Lovers of the personal essay should be rejoicing in the streets at word of this collection. For readers and acquaintances of Jimmy Patterson, it is long overdue, but the author was born in Washington, D.C., where the machinery of progress is congenitally slow. So this book, in many important ways – is what all satisfying collections of autobiographical essays should be – a mirror of place.
And what a feast of places: a secluded island in Canada where the author spent his summers growing up and would return to for enlightenment as an adult, on a lake — not making this up — called Lovesick; then there are the bars, theaters, campus Laundromats, and highways that constitute the landscape of his musical touring days; also the neighborhoods of Washington and its suburbs, where great cultural inventions, conspiracies, and attacks upon the norm were hatched by Patterson, in the lead of merry bands of hand-picked comrades and cultural co-conspirators. New readers to Jimmy Patterson, those who do not know him as a writer and editor, magazine founder, dramatist, political satirist, comedian, singer song-writer, web and blog pioneer – or who did not experience his performances with the politically-fueled folk band, the Pheromones, (not having been born yet, he insists, is no excuse) will get hooked on Jimmy’s writing because it contains an endangered resource, the common thread that permeates all of his life long endeavors; the magnificent, apparently inexhaustible fund of sheer whimsical energy that springs from his work.
In another era there lived and worked (inverted syntax intentional) a poet named Wilfrid Scawen Blunt, a poet/adventurer who married Lord Byron’s granddaughter. Blunt was quoted as having said, “No life has been lived well that has not been lived with youth in feeling, manhood in battle, and old age in meditation.”
Thinking about the author of these essays, I discover that he is the most unusual, inspiring, and romantic kind of artist, in that he has lived all three of those parts simultaneously his entire life, and put them in his work.
Now, there are anecdotes aplenty to support this characterization – some will surface in these pages, some may be coaxed out of the author for his next collection, to be found in a bookstore near you when he bloody well feels like putting it together. But for now, do not miss a sentence in this book, because this is a writer who loves a good sentence. Let me repeat that, because it bears repeating. Somewhere, many writers of both essays and fiction apparently forgot that the best and most precise demonstration of the beauty of written language is found in the construction of the sentence.
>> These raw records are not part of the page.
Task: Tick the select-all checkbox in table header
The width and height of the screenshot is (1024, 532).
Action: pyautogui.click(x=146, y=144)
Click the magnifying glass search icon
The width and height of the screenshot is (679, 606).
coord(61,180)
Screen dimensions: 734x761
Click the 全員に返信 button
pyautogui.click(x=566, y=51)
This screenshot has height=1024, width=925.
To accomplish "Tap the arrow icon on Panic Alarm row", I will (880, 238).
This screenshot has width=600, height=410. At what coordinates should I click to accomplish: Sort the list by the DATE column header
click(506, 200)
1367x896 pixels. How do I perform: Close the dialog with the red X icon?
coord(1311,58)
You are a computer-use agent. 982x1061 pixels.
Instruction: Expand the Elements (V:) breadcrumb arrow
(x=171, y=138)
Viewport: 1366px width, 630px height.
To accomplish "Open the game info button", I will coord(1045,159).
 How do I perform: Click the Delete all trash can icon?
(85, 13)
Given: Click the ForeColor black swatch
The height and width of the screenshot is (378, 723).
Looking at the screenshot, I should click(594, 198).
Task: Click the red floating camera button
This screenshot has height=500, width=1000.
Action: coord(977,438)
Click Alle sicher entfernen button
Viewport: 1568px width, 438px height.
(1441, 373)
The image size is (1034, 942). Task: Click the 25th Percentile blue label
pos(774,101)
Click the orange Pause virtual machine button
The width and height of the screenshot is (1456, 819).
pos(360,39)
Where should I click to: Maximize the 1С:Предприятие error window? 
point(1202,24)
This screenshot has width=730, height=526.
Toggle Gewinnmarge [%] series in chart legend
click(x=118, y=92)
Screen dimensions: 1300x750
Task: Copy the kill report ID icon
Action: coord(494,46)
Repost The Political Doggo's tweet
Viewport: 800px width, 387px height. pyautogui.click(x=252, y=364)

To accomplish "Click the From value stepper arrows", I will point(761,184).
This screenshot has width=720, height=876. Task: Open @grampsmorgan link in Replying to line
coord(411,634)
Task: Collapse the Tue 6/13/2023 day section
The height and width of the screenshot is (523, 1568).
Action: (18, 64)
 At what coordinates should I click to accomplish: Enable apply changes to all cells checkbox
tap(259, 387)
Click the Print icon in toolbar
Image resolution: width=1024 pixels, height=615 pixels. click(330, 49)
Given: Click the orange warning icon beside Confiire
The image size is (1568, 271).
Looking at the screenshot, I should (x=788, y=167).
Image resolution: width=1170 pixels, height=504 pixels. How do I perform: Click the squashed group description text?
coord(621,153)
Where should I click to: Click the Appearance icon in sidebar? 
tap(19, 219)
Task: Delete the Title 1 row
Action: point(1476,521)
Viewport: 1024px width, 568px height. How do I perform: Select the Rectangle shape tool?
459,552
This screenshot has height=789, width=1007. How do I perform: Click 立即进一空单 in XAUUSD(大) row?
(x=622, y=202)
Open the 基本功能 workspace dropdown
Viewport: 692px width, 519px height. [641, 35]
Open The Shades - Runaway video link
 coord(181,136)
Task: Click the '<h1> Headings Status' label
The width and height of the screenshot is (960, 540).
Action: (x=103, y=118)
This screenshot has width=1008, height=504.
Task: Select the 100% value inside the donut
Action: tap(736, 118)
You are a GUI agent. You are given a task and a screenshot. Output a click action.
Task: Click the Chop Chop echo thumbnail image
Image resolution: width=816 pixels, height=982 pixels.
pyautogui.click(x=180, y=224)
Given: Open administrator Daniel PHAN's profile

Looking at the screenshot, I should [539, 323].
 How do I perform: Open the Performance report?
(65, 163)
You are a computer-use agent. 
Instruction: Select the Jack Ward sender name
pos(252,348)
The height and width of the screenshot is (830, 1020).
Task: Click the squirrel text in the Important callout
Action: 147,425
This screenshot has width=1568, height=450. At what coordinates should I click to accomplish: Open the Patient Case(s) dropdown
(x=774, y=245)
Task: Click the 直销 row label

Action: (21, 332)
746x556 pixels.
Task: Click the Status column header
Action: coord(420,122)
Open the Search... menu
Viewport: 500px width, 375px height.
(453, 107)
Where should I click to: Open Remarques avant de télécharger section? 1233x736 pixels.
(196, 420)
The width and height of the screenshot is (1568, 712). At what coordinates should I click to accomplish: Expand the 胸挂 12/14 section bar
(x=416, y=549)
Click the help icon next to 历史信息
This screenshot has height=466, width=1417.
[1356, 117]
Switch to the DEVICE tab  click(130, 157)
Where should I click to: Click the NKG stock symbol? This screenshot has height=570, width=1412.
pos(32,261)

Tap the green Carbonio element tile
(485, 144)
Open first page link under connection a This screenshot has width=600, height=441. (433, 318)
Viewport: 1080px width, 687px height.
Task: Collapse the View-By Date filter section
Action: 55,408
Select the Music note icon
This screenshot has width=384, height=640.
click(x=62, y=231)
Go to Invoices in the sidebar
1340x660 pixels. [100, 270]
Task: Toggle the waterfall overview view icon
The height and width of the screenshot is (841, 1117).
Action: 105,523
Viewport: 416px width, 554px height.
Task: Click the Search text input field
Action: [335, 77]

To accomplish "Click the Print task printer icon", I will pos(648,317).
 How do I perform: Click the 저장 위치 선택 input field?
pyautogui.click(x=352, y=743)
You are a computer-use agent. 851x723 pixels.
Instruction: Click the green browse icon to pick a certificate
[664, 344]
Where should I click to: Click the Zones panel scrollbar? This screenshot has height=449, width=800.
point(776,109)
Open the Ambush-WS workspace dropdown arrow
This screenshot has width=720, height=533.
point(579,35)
I have been a newspaper editor for thirty years starting at one of the tiniest, the Mountain Times in Killington, Vermont, and winding up along the way at one of the biggest, the Los Angeles Times. I’ve read thousands of stories, some pretty good, some pretty bad. But nothing ever made my day like the joy that came from reading a really thoughtful, well-crafted sentence. In this collection, you will read an author who has immense respect for the craftsmanship and art of sentence writing.
You will, of course, enjoy the shenanigans that Jimmy Patterson has created and encountered along the course of his exuberant life. You will love the characters he has recalled and you will be taken inside yourself to bring forth old feelings of your own through the transformative power of his pure narratives. This is a tour de force performance by an immensely talented, engaging and brilliant writer.
And he took his sweet time, putting it together.